As a Hip Amputee I can’t run but I can Hide!

Am I the only amputee that finds myself afraid of things I can’t run from? No, I am not talking about things like bears, cheetahs, and wolves because no one can outrun them and I don’t really feel that I am on a different playing field where they are concerned. I’m talking the REALLY dangerous animals, like mice.

A few weeks ago I was up very early and headed to the hospital to see a family member. I had just sold a set of bowls online and went to grab them to meet up with the buyer so my parking fees at the hospital would be covered in cash. Singing “Zip-a-dee-doo-dah” (not an exaggeration I really do sing this song) I bounced down to the basement, grabbed my bowls, turned around and there it was. A cute, fuzzy, brown, fat, and healthy – ZOMBIE mouse!

My bowls I sold
My bowls I sold

My first reaction was to scream and drop the bowls. I started screaming and clutching the bowls with my death clutch (there was no way I was going to lose the money for my parking meter). It took about three real seconds to come to the conclusion that I was in the house alone and no one could hear me. That’s when flashbacks set in as I knew this mouse was going to run right up my fake leg and I wouldn’t even feel it, it would kill and eat me alive in my very own basement and it would be an entire day before anyone found me there victimized and tragically obliterated.

Apparently the mouse had gotten into some poison because it was nodding off as it sat there, would stumble towards me a little, then stop and nod off some more. I didn’t know what to do! I had my fake leg on and that limits my running ability…and jumping ability. I was completely trapped in the corner between the mouse, my basement cabinets, and the pool table. I debated taking my leg off and throwing it at him, but it didn’t take me long to know that I could never again wear my $100,000 chunk of metal after it crushed a live mouse to death.
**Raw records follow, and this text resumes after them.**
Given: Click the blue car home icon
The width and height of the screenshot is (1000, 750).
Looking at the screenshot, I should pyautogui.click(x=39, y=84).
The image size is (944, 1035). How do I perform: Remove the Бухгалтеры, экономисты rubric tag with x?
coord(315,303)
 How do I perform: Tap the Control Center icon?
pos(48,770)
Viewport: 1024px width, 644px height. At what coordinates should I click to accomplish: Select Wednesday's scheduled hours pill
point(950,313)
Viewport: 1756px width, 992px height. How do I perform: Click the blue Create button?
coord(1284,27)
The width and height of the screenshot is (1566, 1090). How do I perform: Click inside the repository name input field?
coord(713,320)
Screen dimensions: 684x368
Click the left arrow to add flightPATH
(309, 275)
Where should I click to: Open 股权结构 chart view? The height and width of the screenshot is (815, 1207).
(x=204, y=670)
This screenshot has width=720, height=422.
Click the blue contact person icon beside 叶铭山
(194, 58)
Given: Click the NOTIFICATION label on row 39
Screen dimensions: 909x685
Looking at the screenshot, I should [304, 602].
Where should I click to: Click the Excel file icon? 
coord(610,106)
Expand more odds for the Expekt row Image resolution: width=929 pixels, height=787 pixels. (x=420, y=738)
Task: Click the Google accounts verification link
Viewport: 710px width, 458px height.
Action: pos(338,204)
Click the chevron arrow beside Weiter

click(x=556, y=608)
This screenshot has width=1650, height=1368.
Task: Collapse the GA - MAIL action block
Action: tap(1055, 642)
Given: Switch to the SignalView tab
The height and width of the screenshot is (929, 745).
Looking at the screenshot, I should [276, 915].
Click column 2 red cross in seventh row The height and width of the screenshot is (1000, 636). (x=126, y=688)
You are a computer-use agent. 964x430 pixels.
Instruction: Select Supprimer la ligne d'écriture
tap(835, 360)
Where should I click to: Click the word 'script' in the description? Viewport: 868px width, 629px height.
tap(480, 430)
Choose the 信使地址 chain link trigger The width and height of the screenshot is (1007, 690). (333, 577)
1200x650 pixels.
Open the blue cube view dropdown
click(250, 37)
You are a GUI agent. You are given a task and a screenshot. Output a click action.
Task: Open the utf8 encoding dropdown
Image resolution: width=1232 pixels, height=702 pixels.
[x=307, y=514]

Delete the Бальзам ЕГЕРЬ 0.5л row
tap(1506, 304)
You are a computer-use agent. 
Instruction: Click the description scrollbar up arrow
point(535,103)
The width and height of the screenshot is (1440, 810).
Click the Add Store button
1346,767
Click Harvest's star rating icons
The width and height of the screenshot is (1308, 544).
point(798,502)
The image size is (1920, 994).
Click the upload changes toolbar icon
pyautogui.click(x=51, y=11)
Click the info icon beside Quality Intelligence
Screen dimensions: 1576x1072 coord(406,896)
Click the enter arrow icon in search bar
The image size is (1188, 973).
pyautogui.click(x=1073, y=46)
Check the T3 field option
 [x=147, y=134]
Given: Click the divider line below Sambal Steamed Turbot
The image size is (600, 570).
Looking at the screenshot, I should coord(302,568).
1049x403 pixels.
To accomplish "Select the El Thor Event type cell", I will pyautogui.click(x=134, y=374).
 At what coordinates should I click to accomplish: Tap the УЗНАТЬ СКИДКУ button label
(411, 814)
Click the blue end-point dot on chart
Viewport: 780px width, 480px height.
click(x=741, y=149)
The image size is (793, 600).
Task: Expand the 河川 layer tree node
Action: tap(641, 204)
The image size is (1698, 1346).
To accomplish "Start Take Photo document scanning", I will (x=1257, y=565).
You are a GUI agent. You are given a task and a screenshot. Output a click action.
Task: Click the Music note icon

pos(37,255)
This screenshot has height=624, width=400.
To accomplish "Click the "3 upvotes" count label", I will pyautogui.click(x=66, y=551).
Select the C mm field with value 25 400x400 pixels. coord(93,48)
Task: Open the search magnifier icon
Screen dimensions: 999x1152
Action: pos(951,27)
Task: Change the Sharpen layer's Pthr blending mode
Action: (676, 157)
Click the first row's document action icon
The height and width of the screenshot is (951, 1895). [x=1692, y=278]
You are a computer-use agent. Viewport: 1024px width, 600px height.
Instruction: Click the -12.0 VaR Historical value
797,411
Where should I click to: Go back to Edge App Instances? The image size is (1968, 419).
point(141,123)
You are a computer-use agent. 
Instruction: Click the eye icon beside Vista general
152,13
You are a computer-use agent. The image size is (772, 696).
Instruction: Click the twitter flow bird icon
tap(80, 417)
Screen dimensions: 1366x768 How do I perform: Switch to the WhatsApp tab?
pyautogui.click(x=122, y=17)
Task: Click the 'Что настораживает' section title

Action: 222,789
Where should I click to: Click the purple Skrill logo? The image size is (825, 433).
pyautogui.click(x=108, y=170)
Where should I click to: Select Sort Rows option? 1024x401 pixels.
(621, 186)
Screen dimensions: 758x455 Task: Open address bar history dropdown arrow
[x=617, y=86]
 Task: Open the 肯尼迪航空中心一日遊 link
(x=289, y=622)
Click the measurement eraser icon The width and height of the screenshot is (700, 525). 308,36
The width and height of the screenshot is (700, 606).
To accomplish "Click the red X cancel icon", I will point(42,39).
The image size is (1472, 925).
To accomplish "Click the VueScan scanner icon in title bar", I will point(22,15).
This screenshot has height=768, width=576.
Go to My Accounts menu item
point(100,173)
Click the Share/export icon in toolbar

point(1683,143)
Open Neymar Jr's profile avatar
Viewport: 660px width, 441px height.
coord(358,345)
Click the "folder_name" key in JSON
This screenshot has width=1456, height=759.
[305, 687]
I mean, what if the blood germs carried disease? It took about ten more seconds for my “flight” reaction to kick in as I scrambled on top of the pool table with my bowls, crutches and all to crawl to safety.

But was it really over? How could I rest in peace knowing there was a zombie mouse apocalypse happening right below my very dining room? How was I to function? How could I leave my precious Chihuahuas home when at any given moment this mouse could morph into my living room and latch onto them as a vampire would?

My precious chihuahuas Coco and Bebo
My precious chihuahuas Coco and Bebo

From the top of the steps with a broom and two crutches, I kept my eyes locked on the target. I was seriously going to deal with this. So I called my father. Now, any father that has ever had any doubt about being replaced by a husband and thus no longer important please rest assured. There WILL be that one day at 6 AM when you least expect the phone to ring that your daughter will be huddled in the stairwell fighting for her very life and need rescued while her husband is at work. Oh yes, it is true, my father had to come rescue me and “handle it”. To this day, as I am leery as I walk around outside knowing not where my father exactly “handled it”…

All that to say; I don’t know if it is the fact that I wouldn’t feel a mouse on my fake leg or that I couldn’t run from a mouse with my fake leg that has me petrified. Perhaps I’m just afraid of mice.